I mention this holy man for a reason Much as in my own studies of education I have found there is no solid structure to learning it is about the individual and about communities. Learning is an entity that is specific to that person and while we can mass educate the impact often has dire results. We lose pieces of who we are, much along the line of this indigenous tribe. This is not about primitive versus modern it is about wisdom. It is about what is truly best for children.
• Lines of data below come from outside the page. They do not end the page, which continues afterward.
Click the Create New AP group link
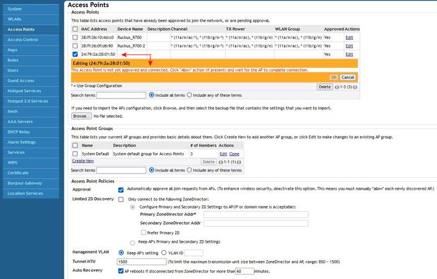Viewport: 437px width, 279px height. tap(83, 161)
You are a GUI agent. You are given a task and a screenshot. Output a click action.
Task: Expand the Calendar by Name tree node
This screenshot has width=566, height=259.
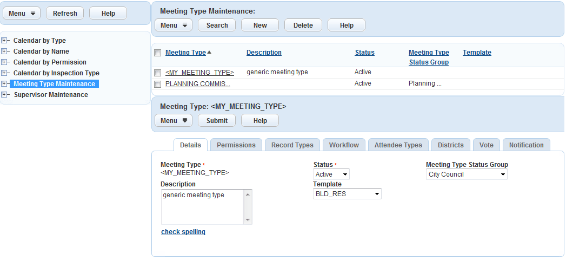coord(4,51)
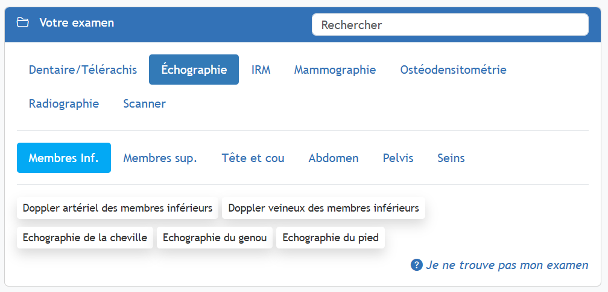
Task: Switch to the Radiographie tab
Action: 64,103
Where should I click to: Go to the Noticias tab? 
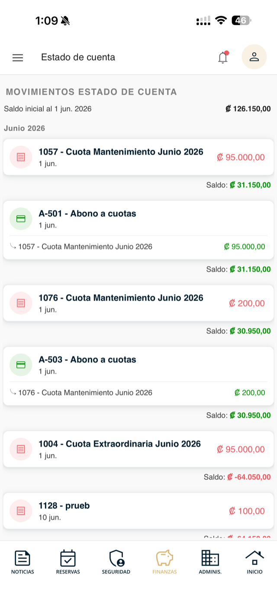click(23, 562)
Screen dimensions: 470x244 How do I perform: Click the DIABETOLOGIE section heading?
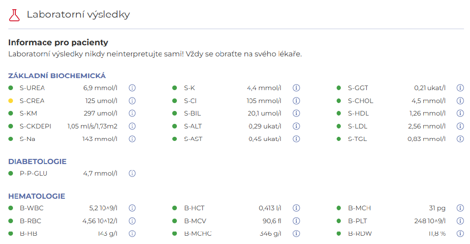[38, 161]
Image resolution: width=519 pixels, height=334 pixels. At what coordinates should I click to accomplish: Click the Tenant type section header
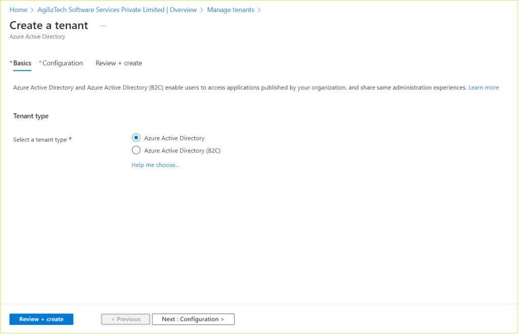30,116
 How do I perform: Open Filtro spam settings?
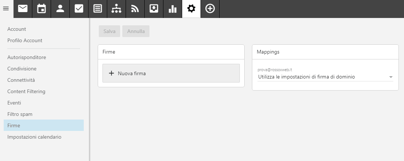click(x=20, y=114)
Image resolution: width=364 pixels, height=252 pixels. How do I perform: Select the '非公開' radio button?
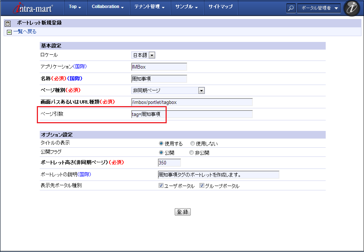pyautogui.click(x=191, y=153)
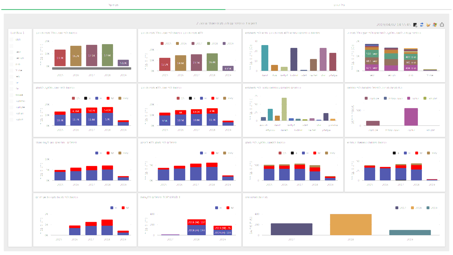Viewport: 453px width, 255px height.
Task: Click the red 2015 legend swatch
Action: click(162, 44)
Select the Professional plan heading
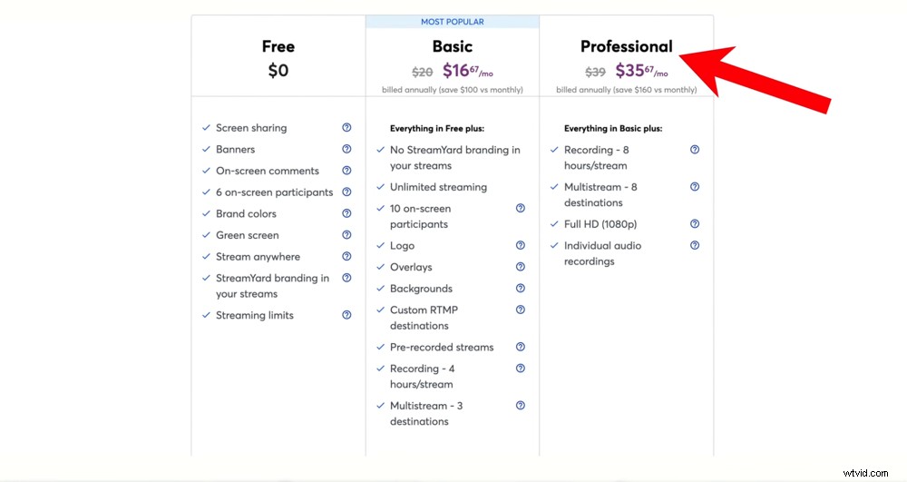The image size is (907, 482). pos(626,46)
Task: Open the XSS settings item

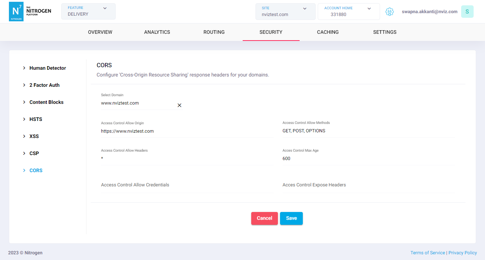Action: pyautogui.click(x=34, y=136)
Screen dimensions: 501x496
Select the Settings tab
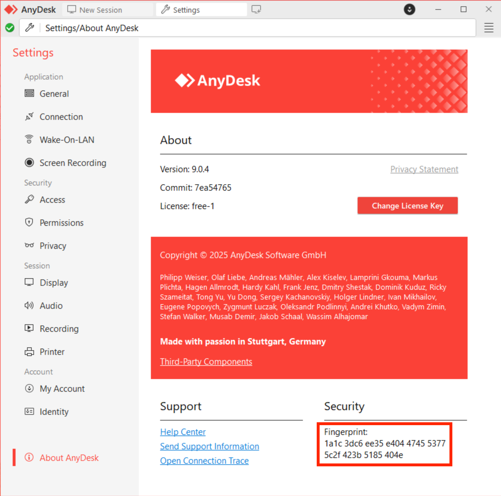(201, 10)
I have been involved with Foxfire teachings for nearly ten years and an avid fan since my first book in 1972. I have helped teach courses at Piedmont College in the Foxfire Approach to teaching, researched extensively the history and development of the Core Practices. How can we truly move on in life if we do not know where we came from and why? An aspect of Foxfire is going back in the community using pieces of and bits of whom and why we are. In eleven years now for me back in public education I have had not one student who can name a great grandfather. We seem to allow want the most efficient and quickest in today’s instantaneous world. I want learning now pulling out my Ipad. I see clearly the need for crossing the stream of education but it needs to be one stepping stone at a time not building a great magnificent bridge or dam. The Core practices provide pieces stepping stones to cross the stream and allow the students to have responsibility and advocacy within their learning.
My final thought before he passed on Parguaje would have to somehow record the 16 generations and he neither reads nor writes. This was crucial to him it is as crucial as eating or drinking and knowing who we are. Time was of less import he felt it was as if we want to count each second now and forget every second from the past. I was watching the TV show Psyche, a rerun of an old show with my wife and several times a Ford ad came on where the father was dropped off after a weekend with his kids and he thanks his ex-wife for letting him go and we wonder why our children cannot remember. Maybe they do not want too, it hurts to bad. Please keep all in harm’s way on your mind and in your heart and to always give thanks namaste.